**** Task input ****

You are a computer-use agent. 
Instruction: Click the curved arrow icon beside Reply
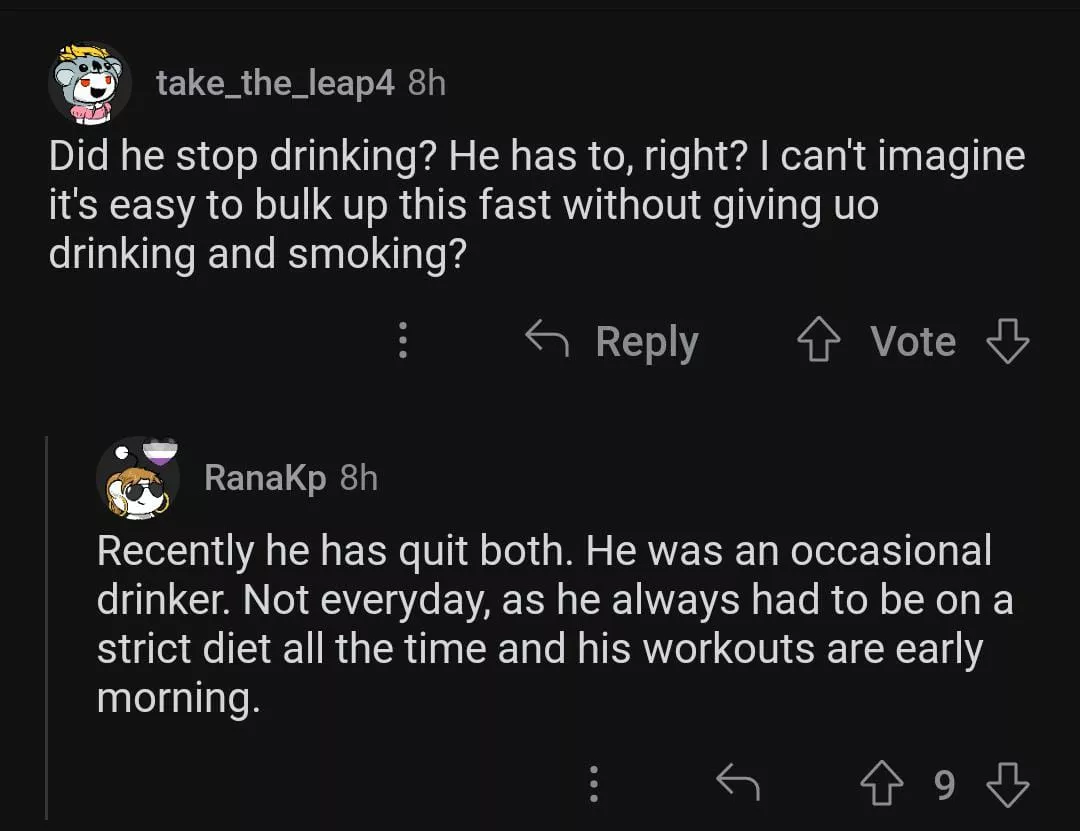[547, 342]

****
**** Task input ****

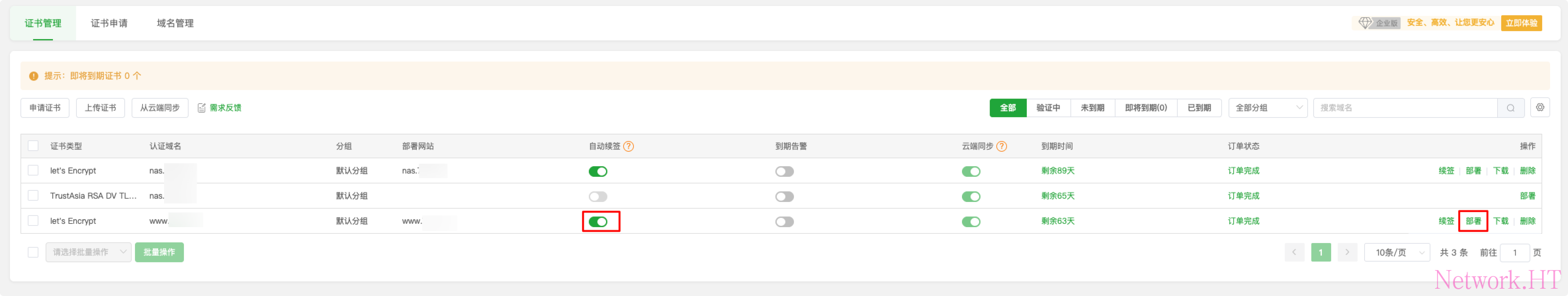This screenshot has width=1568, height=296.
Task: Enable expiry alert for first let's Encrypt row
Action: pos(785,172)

****

Write out everything from the line containing "This screenshot has width=1568, height=296." down to the line containing "Action: pos(785,172)", both of those lines included, without the pictures.

This screenshot has width=1568, height=296.
Task: Enable expiry alert for first let's Encrypt row
Action: pos(785,172)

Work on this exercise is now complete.